The big brown bat is one of 13 bat species recorded in Ohio. It is likely the second most abundant species in the state next to the little brown bat.
Big brown bats are found to be the most rabies positive bats in the state of Ohio. However, this translates into only six to 25 positive animals per year out of the hundreds that are tested, and no Ohioan has ever contracted rabies from a bat, according to the Ohio Department of Health.
Big brown bats can have an 11-13 inch wingspan, although the wingspan of the one that was removed was 7 or 8 inches.
Manmade structures are readily used by the big brown bat for hibernation, as well as for maternity colonies. How many bats are currently in the insulation?
“It could be one, it could be hundreds,” Roth said. “You don’t know unless you really survey up there looking around.”
The area where the ceiling collapsed will remain sealed off until March or April when insects start coming out and the insectivore bats become active. At that point, a company will place netting over the area designed to allow the bats to fly out, but will prohibit the flying mammals from returning inside.
The area where the ceiling fell is sealed off at the present time. The hope is to be able to open the spa some time in late February. Fixing the ceiling cannot occur until the bats are gone in the spring.
“Once the bats fly out, which will happen over a few nights, we can start the phase of trying to figure out what caused the drywall to fall down. I’m not happy about it. If it wasn’t for the bats we would have had it fixed by now,” Bogre said. “It’s a simple fix to remove the bats.

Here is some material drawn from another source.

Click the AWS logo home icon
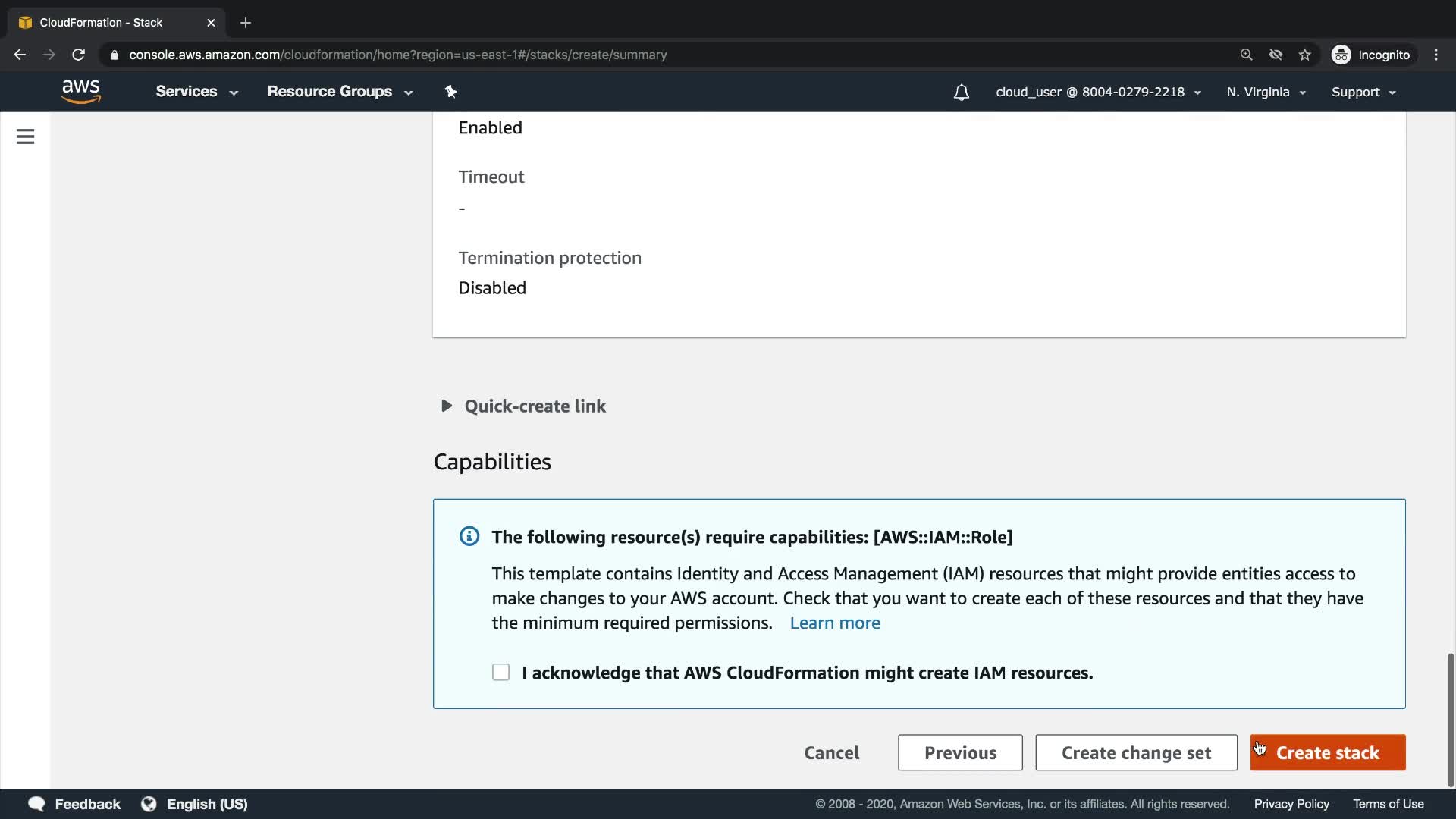[81, 91]
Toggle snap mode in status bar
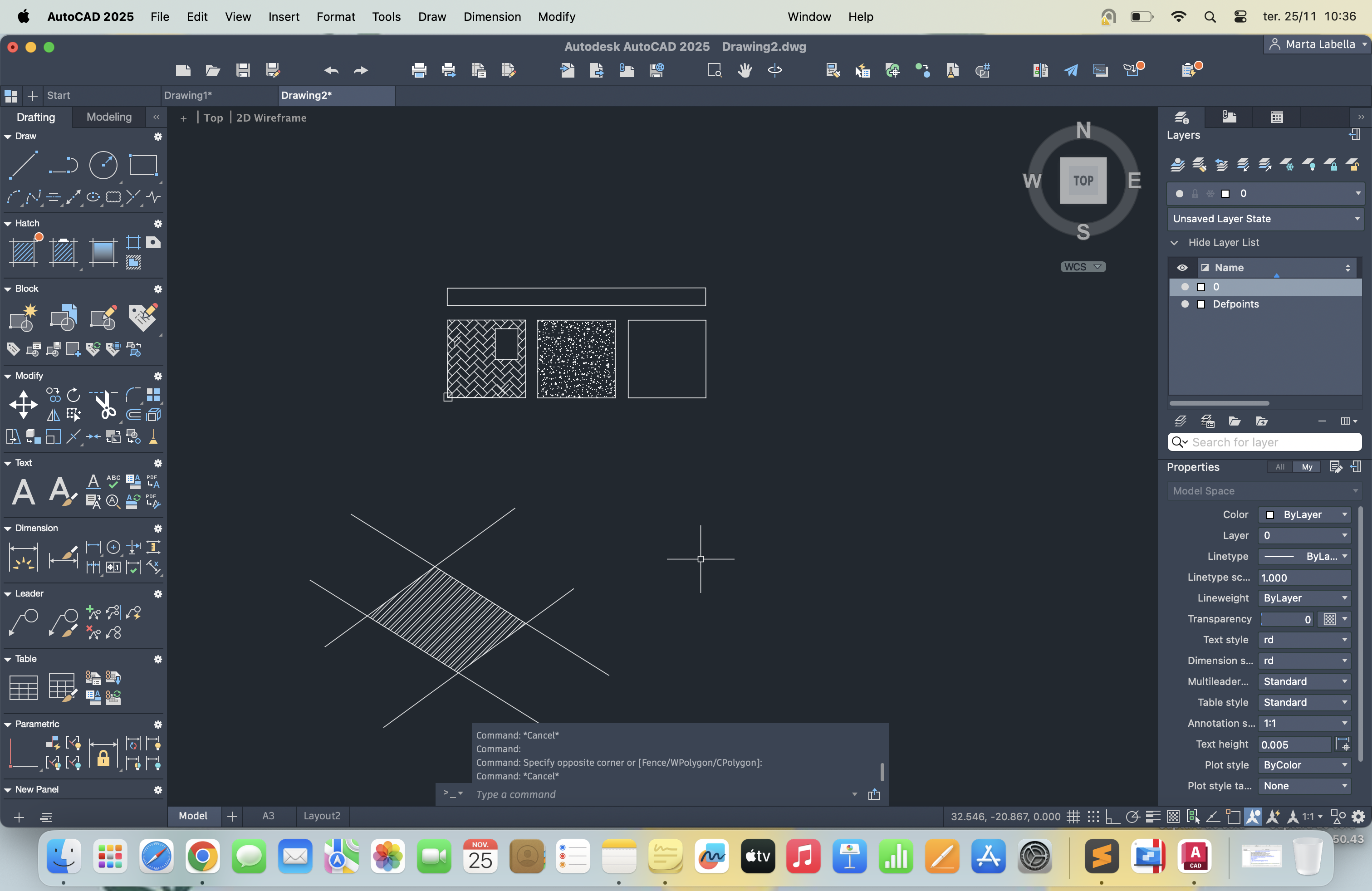This screenshot has width=1372, height=891. coord(1093,817)

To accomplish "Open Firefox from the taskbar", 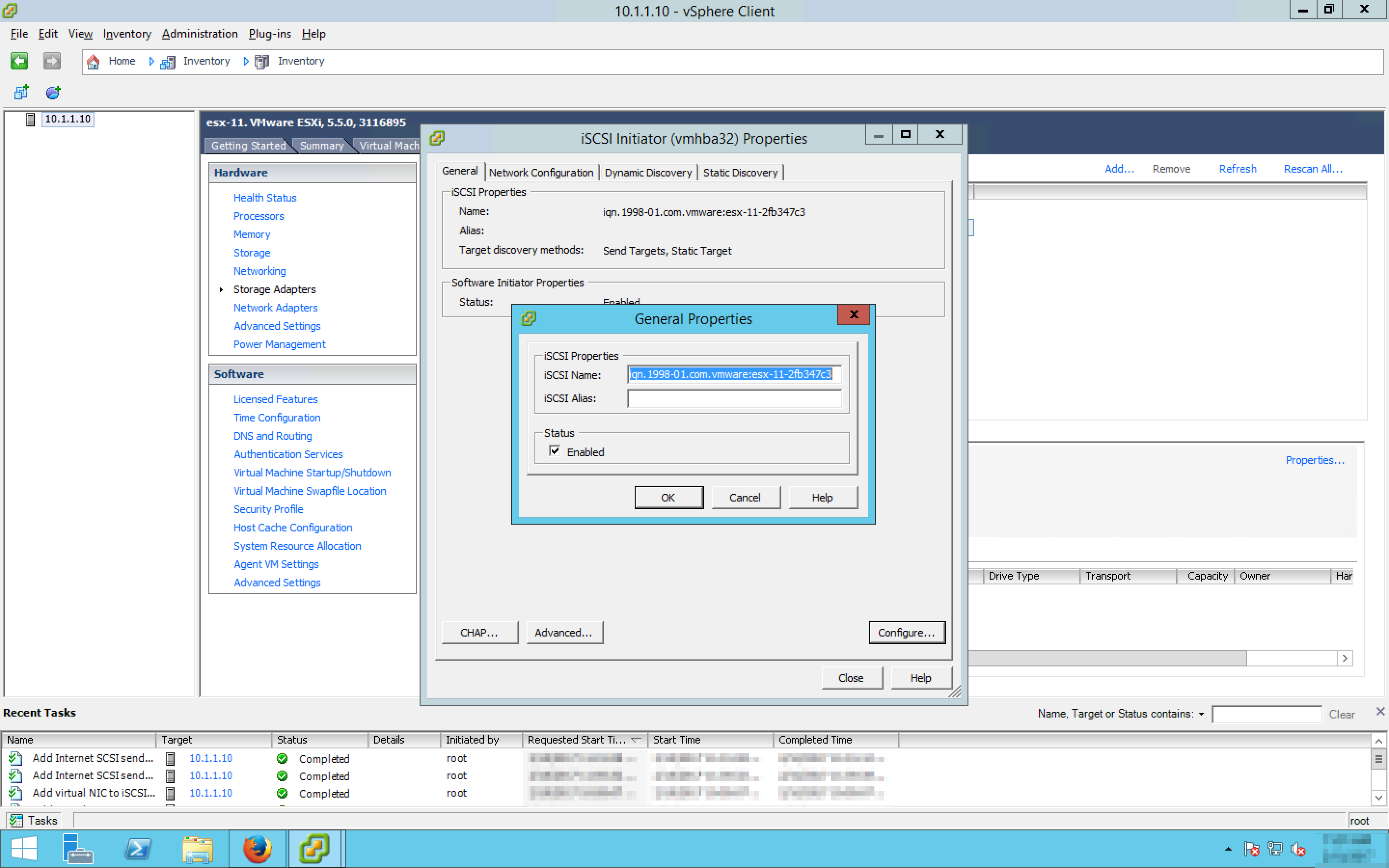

You don’t kill them and they relocate themselves.”
If there is a positive to the bat invasion it is that repairs to the spa can take place since it is closed.
“It’s good timing because there are a few things we’ve been able to fix. We were going to wait until August when the aquatics center is closed for our annual shutdown,” Bogre said. “Thankfully the one bat did come in because if it hadn’t we were going to have a construction company go in and do the demolition. The bats would have felt the warm air in the aquatics center and they would have been flying all around. One of the construction workers could have gotten bit.”
The cost of repairs cannot be determined until the bats are gone and crews can investigate the area where the drywall fell.
Roth said dealing with bats is not that unusual in his line of work, but having to remove one or more in an area like the spa at the recreation center is a bit out of the ordinary.
“The only reason that one bat came down is because part of that ceiling fell and the warm air is going up there,” he said. “They’re starting to wake up a little bit. They’ll fly out, but then they’ll fly back in until they make the repairs.”
One of the possibilities for the point of origination for the winged mammals is that of the bat houses in the woods of the Backyard Preserve behind the Ehrnfelt Recreation Center.